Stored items

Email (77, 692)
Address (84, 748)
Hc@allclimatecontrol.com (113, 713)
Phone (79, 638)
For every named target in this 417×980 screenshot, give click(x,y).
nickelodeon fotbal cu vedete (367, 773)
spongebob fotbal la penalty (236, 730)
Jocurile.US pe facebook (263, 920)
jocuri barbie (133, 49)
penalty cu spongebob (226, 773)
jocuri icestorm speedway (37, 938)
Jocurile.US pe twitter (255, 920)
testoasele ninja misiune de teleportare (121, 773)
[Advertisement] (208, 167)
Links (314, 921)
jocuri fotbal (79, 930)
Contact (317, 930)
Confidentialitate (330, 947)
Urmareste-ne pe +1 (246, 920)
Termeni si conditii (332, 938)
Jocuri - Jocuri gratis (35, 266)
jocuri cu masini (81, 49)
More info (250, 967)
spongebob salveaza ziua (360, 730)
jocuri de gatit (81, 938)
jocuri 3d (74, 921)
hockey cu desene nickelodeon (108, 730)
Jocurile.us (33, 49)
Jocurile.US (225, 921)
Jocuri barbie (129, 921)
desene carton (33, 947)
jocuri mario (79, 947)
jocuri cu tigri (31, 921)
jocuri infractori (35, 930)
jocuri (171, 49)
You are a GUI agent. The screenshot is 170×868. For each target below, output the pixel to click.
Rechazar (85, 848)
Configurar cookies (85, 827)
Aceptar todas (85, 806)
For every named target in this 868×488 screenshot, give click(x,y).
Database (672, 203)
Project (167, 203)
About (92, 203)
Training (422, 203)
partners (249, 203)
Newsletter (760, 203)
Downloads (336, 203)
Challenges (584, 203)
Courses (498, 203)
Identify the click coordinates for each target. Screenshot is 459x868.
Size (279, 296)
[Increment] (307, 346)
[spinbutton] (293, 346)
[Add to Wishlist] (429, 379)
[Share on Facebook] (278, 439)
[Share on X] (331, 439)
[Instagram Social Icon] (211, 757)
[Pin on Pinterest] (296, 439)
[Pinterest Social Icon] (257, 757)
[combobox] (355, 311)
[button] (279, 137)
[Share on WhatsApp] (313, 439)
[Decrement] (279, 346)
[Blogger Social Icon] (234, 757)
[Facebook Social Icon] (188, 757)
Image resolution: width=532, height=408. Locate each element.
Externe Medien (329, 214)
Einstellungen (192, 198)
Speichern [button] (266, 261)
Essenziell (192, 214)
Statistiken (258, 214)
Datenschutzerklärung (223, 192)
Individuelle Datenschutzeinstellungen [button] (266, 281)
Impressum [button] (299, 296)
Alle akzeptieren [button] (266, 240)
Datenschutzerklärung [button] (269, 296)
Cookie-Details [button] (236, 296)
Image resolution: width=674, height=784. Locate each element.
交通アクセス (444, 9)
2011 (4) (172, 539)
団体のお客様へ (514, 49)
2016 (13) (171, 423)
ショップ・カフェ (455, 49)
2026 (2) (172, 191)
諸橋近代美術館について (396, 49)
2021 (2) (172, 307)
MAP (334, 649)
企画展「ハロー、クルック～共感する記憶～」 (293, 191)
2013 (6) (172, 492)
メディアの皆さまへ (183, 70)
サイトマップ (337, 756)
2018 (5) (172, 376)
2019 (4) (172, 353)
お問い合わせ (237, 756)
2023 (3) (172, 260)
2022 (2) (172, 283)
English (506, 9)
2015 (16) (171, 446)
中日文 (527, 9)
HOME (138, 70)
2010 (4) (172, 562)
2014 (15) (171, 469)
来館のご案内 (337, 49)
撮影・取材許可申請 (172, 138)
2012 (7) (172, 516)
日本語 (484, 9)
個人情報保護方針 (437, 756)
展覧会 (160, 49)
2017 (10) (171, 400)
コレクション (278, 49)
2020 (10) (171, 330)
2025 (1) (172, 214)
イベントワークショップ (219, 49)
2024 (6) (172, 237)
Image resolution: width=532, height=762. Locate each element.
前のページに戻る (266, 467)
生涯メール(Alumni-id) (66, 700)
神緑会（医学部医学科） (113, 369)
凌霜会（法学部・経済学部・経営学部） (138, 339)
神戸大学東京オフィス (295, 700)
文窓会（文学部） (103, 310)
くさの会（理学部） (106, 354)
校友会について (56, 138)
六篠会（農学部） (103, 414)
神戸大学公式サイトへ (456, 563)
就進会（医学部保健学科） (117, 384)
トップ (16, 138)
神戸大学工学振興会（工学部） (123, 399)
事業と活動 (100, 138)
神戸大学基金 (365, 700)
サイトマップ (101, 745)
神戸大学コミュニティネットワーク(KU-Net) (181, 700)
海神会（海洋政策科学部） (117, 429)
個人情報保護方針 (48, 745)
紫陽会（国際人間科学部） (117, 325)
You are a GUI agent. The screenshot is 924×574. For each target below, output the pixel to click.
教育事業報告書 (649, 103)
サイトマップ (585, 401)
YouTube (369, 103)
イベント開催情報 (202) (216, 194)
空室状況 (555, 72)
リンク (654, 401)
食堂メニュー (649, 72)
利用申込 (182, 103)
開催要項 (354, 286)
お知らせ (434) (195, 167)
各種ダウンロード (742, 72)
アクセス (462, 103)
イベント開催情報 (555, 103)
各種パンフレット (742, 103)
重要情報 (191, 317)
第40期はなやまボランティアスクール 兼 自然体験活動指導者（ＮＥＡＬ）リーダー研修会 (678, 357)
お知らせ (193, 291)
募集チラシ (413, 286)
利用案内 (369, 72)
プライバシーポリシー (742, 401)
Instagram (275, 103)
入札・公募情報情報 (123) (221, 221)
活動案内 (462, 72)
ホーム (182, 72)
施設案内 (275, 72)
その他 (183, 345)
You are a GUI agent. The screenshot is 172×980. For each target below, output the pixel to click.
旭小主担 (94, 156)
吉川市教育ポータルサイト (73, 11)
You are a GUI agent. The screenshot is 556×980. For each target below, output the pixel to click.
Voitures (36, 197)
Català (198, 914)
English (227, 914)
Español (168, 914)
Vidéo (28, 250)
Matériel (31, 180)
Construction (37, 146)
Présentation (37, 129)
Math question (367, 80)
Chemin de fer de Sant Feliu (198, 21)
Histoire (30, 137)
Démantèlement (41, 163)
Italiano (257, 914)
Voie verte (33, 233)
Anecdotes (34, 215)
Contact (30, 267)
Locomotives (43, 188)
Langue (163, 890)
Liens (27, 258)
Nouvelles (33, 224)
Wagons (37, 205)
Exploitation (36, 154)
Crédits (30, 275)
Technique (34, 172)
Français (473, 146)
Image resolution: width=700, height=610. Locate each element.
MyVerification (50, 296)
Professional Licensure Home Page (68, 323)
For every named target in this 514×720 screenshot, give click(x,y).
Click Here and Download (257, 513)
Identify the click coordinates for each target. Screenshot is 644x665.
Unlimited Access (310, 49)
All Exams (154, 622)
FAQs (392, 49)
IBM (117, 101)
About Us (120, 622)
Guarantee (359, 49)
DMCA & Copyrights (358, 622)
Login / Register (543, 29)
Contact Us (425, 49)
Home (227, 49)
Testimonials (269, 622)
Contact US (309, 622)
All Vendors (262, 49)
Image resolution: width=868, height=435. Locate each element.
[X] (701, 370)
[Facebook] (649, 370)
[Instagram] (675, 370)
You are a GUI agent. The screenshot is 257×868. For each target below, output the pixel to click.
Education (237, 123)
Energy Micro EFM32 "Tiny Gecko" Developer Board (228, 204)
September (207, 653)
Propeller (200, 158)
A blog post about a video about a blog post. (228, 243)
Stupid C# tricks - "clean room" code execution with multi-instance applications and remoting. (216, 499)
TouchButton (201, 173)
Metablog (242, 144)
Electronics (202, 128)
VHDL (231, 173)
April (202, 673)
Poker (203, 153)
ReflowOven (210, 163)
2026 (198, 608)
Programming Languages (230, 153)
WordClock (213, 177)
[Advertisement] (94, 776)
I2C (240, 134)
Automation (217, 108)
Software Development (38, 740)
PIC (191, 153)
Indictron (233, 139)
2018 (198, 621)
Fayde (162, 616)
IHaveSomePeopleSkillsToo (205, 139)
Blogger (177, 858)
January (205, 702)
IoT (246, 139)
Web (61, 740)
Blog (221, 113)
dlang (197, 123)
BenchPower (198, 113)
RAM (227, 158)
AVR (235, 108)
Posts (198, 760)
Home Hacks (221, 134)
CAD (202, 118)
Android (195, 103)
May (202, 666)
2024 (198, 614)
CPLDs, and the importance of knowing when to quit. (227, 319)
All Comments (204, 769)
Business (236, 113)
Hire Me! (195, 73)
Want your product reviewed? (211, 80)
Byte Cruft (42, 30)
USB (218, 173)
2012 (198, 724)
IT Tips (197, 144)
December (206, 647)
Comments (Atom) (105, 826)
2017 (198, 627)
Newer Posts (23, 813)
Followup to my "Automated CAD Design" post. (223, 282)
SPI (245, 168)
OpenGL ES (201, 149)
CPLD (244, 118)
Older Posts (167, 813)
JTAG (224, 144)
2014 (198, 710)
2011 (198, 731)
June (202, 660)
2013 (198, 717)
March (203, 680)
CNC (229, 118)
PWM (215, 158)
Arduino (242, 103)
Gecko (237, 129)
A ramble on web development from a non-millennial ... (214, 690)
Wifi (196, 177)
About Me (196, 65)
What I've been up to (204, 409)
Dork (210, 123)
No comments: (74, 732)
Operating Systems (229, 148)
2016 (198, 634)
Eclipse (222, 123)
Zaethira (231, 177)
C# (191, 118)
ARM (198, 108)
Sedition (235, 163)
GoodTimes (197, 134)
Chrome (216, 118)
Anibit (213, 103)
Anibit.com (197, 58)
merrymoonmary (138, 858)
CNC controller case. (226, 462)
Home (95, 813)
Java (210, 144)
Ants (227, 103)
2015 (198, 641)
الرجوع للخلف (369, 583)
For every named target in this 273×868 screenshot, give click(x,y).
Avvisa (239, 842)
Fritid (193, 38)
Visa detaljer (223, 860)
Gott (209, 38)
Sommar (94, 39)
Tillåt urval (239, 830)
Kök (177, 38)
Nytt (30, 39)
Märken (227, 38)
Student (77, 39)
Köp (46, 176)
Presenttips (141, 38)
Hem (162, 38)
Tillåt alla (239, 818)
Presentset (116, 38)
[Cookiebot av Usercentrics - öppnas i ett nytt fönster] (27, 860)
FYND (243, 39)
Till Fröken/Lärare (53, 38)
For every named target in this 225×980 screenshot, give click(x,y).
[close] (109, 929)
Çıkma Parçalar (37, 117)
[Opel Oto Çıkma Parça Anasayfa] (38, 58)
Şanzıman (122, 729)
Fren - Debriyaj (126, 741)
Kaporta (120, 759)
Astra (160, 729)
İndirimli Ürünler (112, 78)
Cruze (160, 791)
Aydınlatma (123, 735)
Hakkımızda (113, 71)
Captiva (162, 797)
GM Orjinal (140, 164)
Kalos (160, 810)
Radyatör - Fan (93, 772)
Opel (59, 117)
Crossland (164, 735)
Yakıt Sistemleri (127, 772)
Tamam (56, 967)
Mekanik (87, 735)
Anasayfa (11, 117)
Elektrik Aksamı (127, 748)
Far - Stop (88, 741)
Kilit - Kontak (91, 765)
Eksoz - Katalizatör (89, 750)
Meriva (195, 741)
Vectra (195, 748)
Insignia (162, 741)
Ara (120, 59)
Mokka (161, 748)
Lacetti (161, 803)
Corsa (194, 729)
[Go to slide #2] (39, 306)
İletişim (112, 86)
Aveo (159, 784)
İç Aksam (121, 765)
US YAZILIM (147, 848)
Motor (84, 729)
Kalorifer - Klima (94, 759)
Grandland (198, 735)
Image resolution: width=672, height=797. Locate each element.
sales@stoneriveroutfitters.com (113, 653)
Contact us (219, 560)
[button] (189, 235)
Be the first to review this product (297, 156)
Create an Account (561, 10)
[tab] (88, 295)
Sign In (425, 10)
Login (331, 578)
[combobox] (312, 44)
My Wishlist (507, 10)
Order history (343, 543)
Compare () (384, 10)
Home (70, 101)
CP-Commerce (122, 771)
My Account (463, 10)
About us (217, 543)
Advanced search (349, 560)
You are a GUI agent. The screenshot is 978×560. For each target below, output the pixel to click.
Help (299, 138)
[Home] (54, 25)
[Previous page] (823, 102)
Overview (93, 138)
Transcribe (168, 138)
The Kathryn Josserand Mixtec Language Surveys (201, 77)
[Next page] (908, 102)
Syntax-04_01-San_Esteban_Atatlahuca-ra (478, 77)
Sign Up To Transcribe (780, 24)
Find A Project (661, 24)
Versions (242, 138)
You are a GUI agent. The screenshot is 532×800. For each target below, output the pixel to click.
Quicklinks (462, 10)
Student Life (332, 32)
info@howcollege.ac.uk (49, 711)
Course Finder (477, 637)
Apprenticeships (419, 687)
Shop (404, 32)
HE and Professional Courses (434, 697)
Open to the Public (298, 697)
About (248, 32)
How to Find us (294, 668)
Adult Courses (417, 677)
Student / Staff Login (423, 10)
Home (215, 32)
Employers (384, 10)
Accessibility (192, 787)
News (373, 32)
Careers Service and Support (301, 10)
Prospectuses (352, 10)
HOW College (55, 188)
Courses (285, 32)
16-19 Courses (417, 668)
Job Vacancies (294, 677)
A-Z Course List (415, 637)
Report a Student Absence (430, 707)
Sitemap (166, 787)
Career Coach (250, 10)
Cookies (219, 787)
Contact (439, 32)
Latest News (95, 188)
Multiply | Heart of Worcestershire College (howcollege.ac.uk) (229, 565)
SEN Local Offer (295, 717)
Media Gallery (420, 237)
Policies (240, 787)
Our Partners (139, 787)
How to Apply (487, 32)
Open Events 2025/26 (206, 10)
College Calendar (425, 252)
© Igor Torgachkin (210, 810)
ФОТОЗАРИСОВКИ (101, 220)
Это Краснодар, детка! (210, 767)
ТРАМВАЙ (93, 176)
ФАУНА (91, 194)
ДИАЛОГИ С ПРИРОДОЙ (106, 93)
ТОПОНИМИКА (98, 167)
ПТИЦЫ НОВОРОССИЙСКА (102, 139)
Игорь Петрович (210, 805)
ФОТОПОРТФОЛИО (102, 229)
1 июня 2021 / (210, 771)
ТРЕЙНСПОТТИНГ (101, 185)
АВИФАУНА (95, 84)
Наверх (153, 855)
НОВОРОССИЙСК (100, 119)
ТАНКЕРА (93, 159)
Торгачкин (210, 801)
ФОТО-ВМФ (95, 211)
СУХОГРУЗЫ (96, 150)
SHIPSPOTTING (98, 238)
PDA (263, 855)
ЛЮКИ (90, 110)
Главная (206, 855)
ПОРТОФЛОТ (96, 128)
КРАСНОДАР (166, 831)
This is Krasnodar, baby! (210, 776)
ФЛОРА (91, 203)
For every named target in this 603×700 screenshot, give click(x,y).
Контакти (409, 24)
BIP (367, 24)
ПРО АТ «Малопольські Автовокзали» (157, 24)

• **PROBLEM TO WORK ON**: Copy the lines of the material above word for word, starting at the line that contains "Image resolution: width=868, height=435." and ending at the line that contains "Programming Languages (230, 153)", both included.

• **TASK RESPONSE**:
Image resolution: width=868, height=435. Locate each element.
[X] (701, 370)
[Facebook] (649, 370)
[Instagram] (675, 370)
You are a GUI agent. The screenshot is 257×868. For each target below, output the pixel to click.
Education (237, 123)
Energy Micro EFM32 "Tiny Gecko" Developer Board (228, 204)
September (207, 653)
Propeller (200, 158)
A blog post about a video about a blog post. (228, 243)
Stupid C# tricks - "clean room" code execution with multi-instance applications and remoting. (216, 499)
TouchButton (201, 173)
Metablog (242, 144)
Electronics (202, 128)
VHDL (231, 173)
April (202, 673)
Poker (203, 153)
ReflowOven (210, 163)
2026 (198, 608)
Programming Languages (230, 153)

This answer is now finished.